Indeed, in developing airCloset Dress, it was because full-stack engineers understood the entire system and could efficiently divide responsibilities that we achieved such a rapid launch. With specialized division, inter-team coordination alone would have taken twice as long.
Development Culture Emphasizing Communication
Precisely because we're in the vibe coding era, we value real-time communication. As AI takes over coding, the engineer's role shifts from "How (to implement)" to "Why (to build)" and "What (to build)."
And to deepen Why and What, close communication is essential. Consultations starting with "Got a minute?", discussions at the whiteboard, ideas born from hallway chats - these values cannot be fully replicated remotely.
We have systems to facilitate communication: everyone uses nicknames, weekly all-hands meetings, semi-annual retreats. We believe the optimal model for AI-human collaboration realizes by valuing both technology and humanity.
Contributing to the Tech Community
We'll give back our 10 years of experience to the tech community. Through open source contributions and advent calendar participation, we want to contribute to the tech community's development by widely sharing our insights.
Conclusion: The Future of Technology Created by Circular Business
airCloset's 10 years have been a decade of business and technology evolving together. The unprecedented business model of circular logistics brought us technical challenges, and through solving them, our unique system architecture was born.

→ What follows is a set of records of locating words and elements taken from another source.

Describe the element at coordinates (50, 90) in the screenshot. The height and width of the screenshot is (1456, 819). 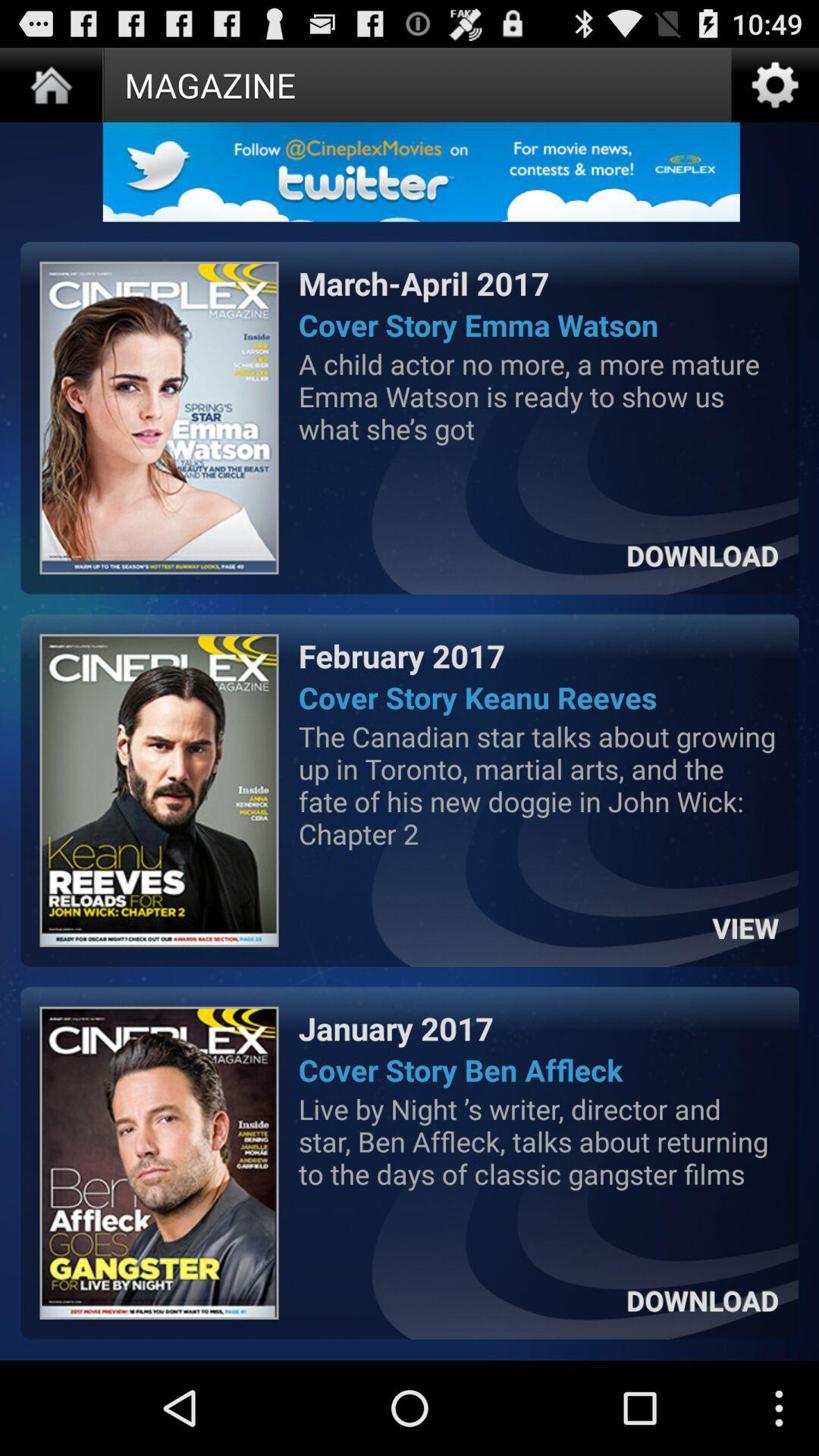
I see `the home icon` at that location.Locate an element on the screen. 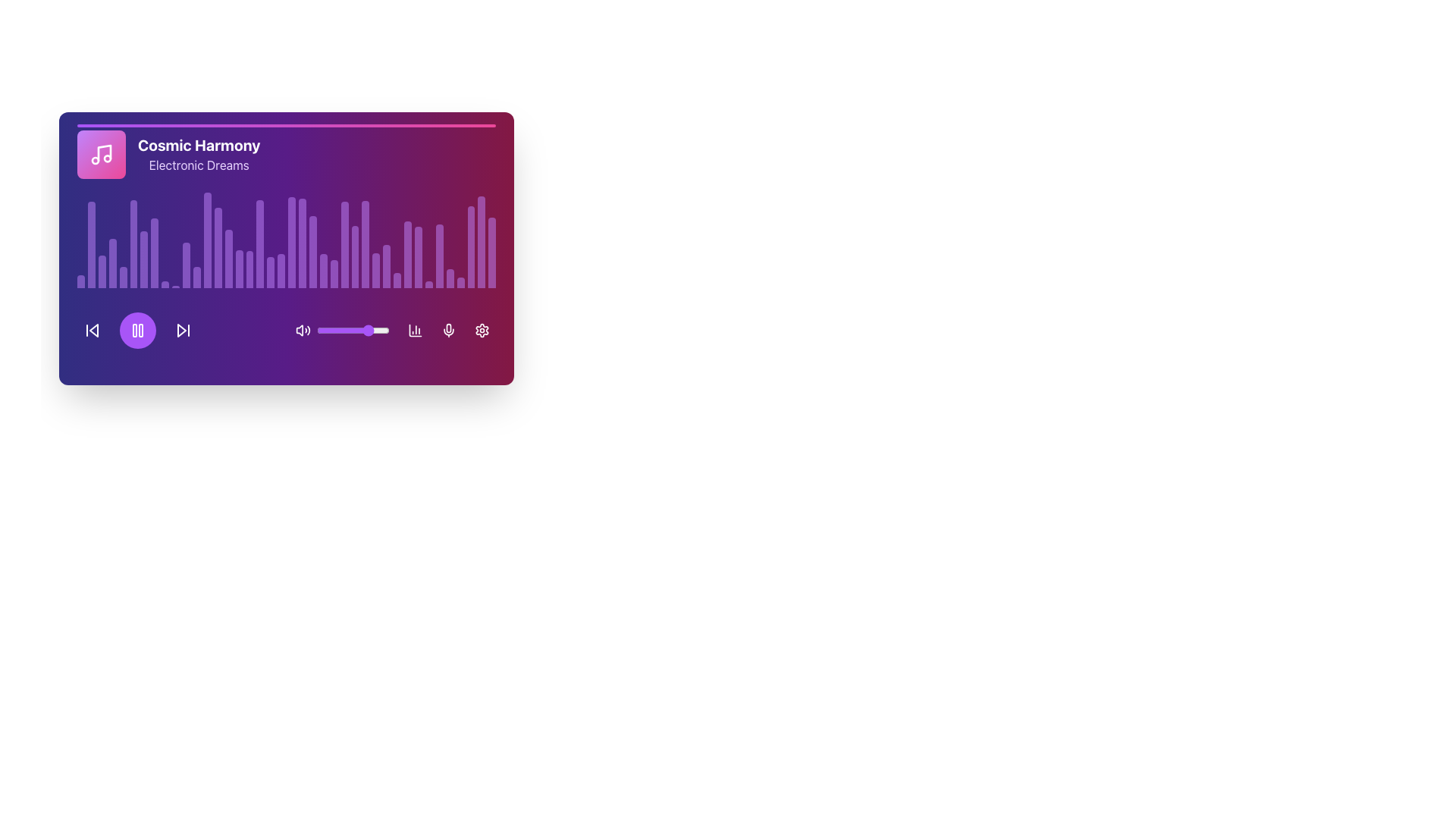  the 18th vertical purple bar in the bar graph, which is rounded at the top and represents a data point in the 'Cosmic Harmony' card interface is located at coordinates (260, 243).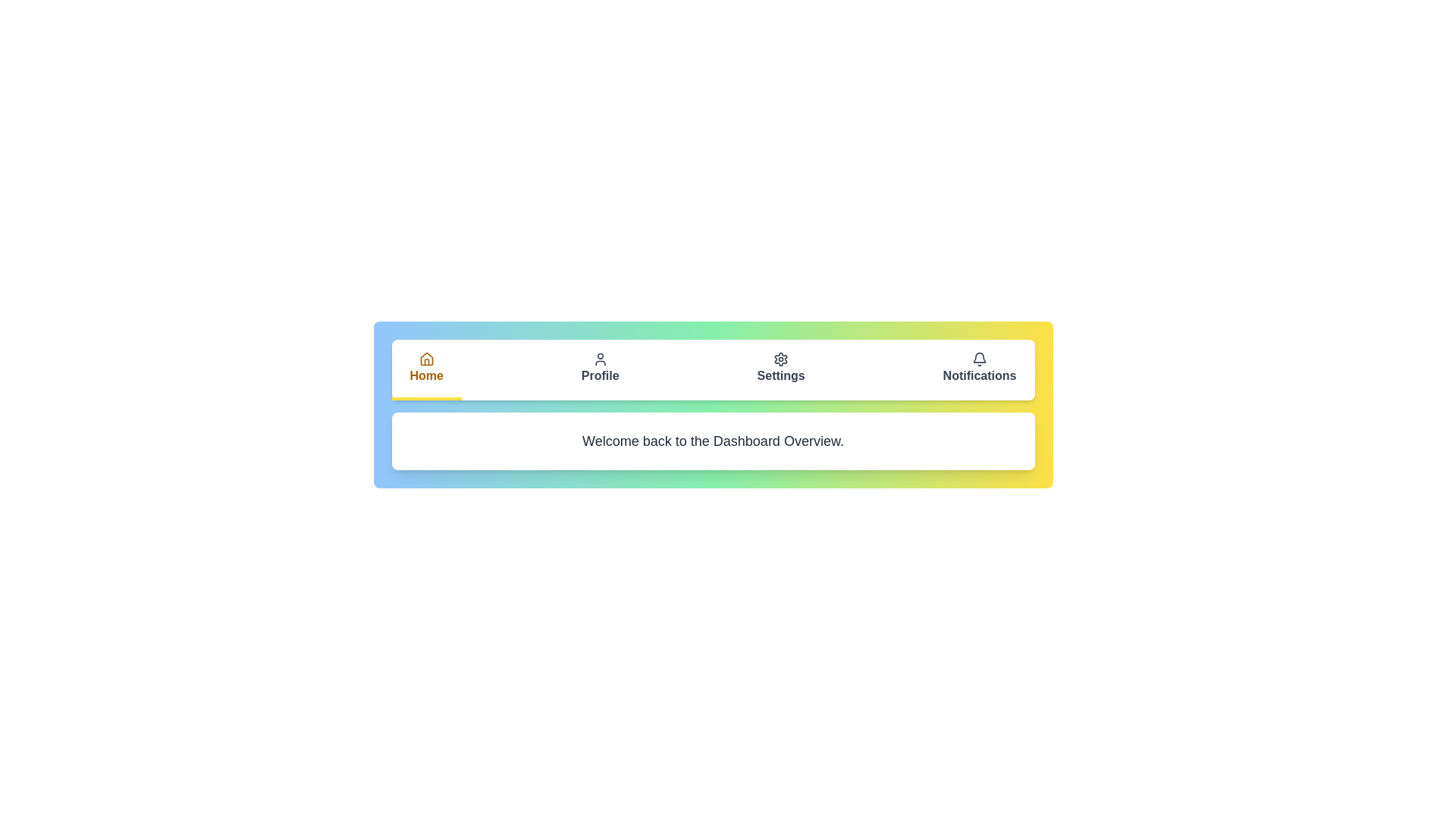  I want to click on the 'Home' text label in the navigation bar, which is styled in bold yellow and indicates the active tab, so click(425, 375). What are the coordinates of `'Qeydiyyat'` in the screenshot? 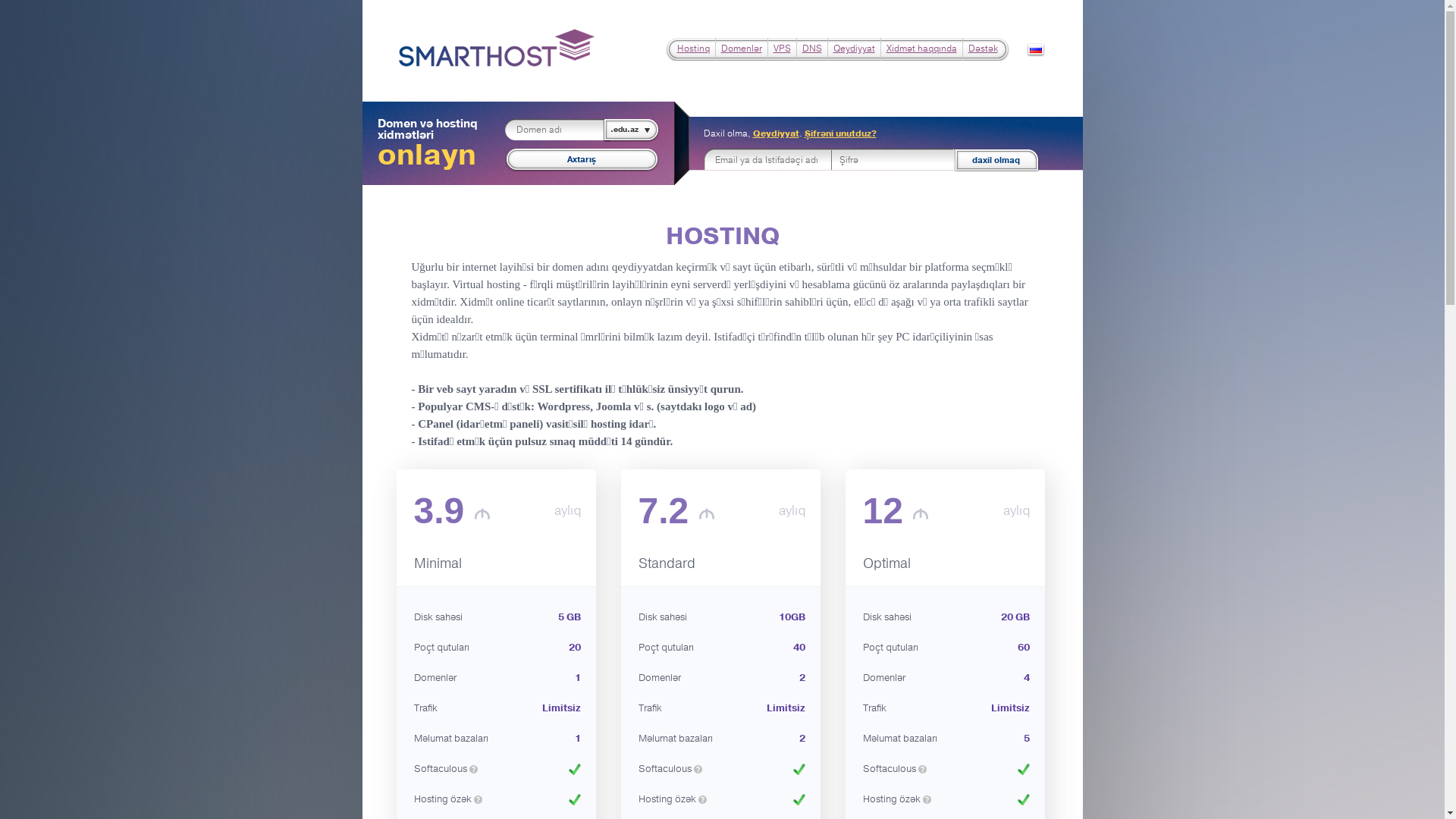 It's located at (775, 133).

"There is no ultimate architecture" and "align systems with the real world" - these beliefs come from our 10 years of experience. Not technology for technology's sake, but technology for business success. That's what we aim for.
We'll continue to embrace technological evolution and constantly seek optimal choices. The migration to event-driven architecture is a big step toward the next 10 years.
Finally, I'd like to thank everyone who has supported us over these 10 years. And we eagerly await engineers who will take on new challenges with us. If you're interested, please check out our engineering recruitment site "airCloset Quest".
Creating new ways to enjoy fashion through the power of technology. That challenge has only just begun.